The Justice Department stated, "According to the indictment, Abbas allegedly conspired with Abdulrahman Imraan Juma, a.k.a. 'Abdul,' 28, of Kenya, and Kelly Chibuzo Vincent, 40, of Nigeria, to defraud the Qatari businessperson by claiming to be consultants and bankers who could facilitate a loan to finance construction of the planned school. Juma allegedly posed as a facilitator and consultant for the illusory bank loans, while Abbas played the role of “Malik,” a Wells Fargo banker in New York, according to court documents. Vincent, in turn, allegedly provided support for the false narratives fed to the victim by, among other things, creating bogus documents and arranging for the creation of a fake bank website and phone banking line. Yusuf Adekinka Anifowoshe, a.k.a. 'AJ,' 26, of Brooklyn, New York, allegedly played a role in the fraud, assisting Abbas with a call to the victim posing as 'Malik.' Special agents with the FBI arrested Anifowoshe in New York on July 22."
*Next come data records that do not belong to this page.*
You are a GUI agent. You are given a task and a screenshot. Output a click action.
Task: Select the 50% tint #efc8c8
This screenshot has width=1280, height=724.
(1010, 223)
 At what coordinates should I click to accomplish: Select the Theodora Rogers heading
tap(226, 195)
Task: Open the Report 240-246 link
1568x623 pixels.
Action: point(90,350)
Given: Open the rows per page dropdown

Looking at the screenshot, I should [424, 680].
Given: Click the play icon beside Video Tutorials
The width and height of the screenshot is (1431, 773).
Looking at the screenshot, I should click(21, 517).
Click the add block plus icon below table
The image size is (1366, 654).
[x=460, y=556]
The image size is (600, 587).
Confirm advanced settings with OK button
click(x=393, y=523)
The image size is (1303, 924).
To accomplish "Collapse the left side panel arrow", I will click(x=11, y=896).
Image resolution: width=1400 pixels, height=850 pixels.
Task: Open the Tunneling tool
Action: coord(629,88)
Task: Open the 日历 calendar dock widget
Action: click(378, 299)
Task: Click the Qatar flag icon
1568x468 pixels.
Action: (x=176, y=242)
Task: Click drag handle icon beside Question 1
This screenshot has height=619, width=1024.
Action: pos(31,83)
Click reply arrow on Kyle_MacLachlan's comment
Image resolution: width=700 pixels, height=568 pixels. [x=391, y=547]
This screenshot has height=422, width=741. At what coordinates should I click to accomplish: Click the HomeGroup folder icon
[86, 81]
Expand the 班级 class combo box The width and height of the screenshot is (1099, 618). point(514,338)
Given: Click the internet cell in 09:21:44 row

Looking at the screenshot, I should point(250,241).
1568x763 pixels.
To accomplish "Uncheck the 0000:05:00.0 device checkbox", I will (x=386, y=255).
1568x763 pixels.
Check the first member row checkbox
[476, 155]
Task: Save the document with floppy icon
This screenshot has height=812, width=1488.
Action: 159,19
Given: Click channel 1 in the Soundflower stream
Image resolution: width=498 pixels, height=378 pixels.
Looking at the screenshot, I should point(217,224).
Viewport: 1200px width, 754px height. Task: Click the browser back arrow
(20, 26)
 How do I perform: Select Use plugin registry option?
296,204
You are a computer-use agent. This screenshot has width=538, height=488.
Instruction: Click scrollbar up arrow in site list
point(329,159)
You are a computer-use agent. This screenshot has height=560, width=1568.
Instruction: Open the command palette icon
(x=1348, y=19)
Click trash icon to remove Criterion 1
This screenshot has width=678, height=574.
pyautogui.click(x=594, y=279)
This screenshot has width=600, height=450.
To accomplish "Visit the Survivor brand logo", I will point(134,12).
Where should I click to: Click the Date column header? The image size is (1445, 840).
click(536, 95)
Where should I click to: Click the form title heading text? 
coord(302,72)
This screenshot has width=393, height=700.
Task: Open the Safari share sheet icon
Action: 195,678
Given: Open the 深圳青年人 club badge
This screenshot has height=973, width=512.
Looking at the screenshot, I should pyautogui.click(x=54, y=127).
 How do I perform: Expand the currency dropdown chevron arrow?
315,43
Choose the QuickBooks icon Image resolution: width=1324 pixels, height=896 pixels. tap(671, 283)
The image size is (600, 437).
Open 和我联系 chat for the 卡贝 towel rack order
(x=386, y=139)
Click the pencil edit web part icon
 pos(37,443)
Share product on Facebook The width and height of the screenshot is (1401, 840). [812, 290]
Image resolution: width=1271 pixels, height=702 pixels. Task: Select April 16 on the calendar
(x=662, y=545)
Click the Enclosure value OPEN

Amazon has been hit with a €746 million ($887 million) fine by Luxembourg's National Commission for Data Protection (CNPD) for alleged GDPR violations concerning the processing of personal data, the Wall Street Journal reports. The Journal notes that this is "by far the largest-ever fine under the EU’s data-protection law." Amazon says it will appeal in court, stating, "The decision relating to how we show customers relevant advertising relies on subjective and untested interpretations of European privacy law, and the proposed fine is entirely out of proportion with even that interpretation."
Zoom has agreed to pay $85 million to settle a class-action lawsuit regarding the company's data sharing practices, misleading claims about end-to-end encryption, and allegedly shoddy security practices (particularly those which led to "Zoombombing"), the Register reports. In addition to the payment, Zoom has also agreed to implement additional security protections. The company said in a statement, "The privacy and security of our users are top priorities for Zoom, and we take seriously the trust our users place in us."
The US Senate Committee on Homeland Security and Governmental Affairs staff report “Federal Cybersecurity: America’s Data Still at Risk” concludes, “Large-scale cyber incidents…make the longstanding vulnerabilities repeatedly documented by Inspector Generals all the more concerning.” The report notes that seven agencies—State, Housing, Transportation, Agriculture, Health, Social Security, and Education–“still have not met the basic cybersecurity standards necessary to protect America’s sensitive data.” The agencies failed to fully deploy EINSTEIN, maintain asset inventories, protect PII, manage access, apply patches, and update unsupported software.
The US Coast Guard has updated its Cyber Strategic Outlook, FedScoop reports. The new additions seek to protect newer systems that track shipping and automate operations in ports.
The US Cybersecurity and Infrastructure Security Agency (CISA) on Friday released a Cybersecurity Workforce Training Guide for "for current and future federal, state, local, tribal, and territorial (SLTT) staff looking to expand their cybersecurity skills and career options." The agency states, "With over 100 training resources and certification prep courses, CISA’s new Guide can help cybersecurity professionals of all levels stay current and advance their careers."
Today's issue includes events affecting Belarus, Canada, China, Italy, Mongolia, Russia, South Africa, the United Kingdom, and the United States.